Saved data entries:
..............................

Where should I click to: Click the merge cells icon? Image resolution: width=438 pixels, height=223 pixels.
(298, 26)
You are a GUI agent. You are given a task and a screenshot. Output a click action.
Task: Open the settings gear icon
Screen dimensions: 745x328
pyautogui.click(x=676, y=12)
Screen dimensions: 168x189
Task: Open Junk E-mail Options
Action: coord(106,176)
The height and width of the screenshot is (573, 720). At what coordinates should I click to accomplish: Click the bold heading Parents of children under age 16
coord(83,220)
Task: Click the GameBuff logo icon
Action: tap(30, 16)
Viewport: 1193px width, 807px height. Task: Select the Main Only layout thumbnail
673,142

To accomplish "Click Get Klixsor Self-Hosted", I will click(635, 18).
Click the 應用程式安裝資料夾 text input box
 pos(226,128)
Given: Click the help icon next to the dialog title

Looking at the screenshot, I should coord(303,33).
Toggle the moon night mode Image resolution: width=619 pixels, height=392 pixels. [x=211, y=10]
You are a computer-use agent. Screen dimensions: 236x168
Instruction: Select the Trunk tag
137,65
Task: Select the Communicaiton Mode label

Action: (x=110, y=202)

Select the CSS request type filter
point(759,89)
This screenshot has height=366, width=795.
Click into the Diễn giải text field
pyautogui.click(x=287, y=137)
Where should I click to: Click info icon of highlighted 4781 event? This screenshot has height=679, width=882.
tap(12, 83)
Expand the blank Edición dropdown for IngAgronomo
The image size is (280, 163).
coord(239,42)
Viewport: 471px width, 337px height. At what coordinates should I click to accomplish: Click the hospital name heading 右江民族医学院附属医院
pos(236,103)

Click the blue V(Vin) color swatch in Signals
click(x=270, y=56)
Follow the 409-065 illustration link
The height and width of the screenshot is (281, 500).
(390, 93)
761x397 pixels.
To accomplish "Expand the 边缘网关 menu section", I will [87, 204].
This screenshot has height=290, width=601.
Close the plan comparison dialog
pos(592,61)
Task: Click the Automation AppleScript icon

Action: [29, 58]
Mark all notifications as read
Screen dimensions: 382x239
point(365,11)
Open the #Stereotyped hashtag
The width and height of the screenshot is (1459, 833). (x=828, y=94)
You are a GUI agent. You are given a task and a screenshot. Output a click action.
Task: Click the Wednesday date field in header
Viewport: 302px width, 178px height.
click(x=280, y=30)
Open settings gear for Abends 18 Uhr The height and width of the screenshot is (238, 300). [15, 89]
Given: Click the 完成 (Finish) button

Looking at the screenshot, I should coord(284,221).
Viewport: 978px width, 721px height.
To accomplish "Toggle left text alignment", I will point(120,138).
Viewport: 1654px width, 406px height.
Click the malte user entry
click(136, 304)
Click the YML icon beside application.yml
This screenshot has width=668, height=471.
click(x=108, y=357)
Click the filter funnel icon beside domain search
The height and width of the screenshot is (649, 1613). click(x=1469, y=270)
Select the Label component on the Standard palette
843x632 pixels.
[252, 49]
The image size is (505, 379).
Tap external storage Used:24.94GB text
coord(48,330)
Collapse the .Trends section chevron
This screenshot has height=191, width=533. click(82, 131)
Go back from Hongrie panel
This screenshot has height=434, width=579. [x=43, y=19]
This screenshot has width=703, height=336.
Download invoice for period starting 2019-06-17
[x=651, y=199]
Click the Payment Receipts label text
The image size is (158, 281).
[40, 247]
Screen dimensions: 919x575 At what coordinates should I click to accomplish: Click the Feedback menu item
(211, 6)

..............................

Of the lines above, extract only those from the line with "The height and width of the screenshot is (573, 720)." to the line with "Open settings gear", both included, exactly as written.

The height and width of the screenshot is (573, 720). At what coordinates should I click to accomplish: Click the bold heading Parents of children under age 16
coord(83,220)
Task: Click the GameBuff logo icon
Action: tap(30, 16)
Viewport: 1193px width, 807px height. Task: Select the Main Only layout thumbnail
673,142

To accomplish "Click Get Klixsor Self-Hosted", I will click(635, 18).
Click the 應用程式安裝資料夾 text input box
 pos(226,128)
Given: Click the help icon next to the dialog title

Looking at the screenshot, I should coord(303,33).
Toggle the moon night mode Image resolution: width=619 pixels, height=392 pixels. [x=211, y=10]
You are a computer-use agent. Screen dimensions: 236x168
Instruction: Select the Trunk tag
137,65
Task: Select the Communicaiton Mode label

Action: (x=110, y=202)

Select the CSS request type filter
point(759,89)
This screenshot has height=366, width=795.
Click into the Diễn giải text field
pyautogui.click(x=287, y=137)
Where should I click to: Click info icon of highlighted 4781 event? This screenshot has height=679, width=882.
tap(12, 83)
Expand the blank Edición dropdown for IngAgronomo
The image size is (280, 163).
coord(239,42)
Viewport: 471px width, 337px height. At what coordinates should I click to accomplish: Click the hospital name heading 右江民族医学院附属医院
pos(236,103)

Click the blue V(Vin) color swatch in Signals
click(x=270, y=56)
Follow the 409-065 illustration link
The height and width of the screenshot is (281, 500).
(390, 93)
761x397 pixels.
To accomplish "Expand the 边缘网关 menu section", I will [87, 204].
This screenshot has height=290, width=601.
Close the plan comparison dialog
pos(592,61)
Task: Click the Automation AppleScript icon

Action: [29, 58]
Mark all notifications as read
Screen dimensions: 382x239
point(365,11)
Open the #Stereotyped hashtag
The width and height of the screenshot is (1459, 833). (x=828, y=94)
You are a GUI agent. You are given a task and a screenshot. Output a click action.
Task: Click the Wednesday date field in header
Viewport: 302px width, 178px height.
click(x=280, y=30)
Open settings gear for Abends 18 Uhr The height and width of the screenshot is (238, 300). [15, 89]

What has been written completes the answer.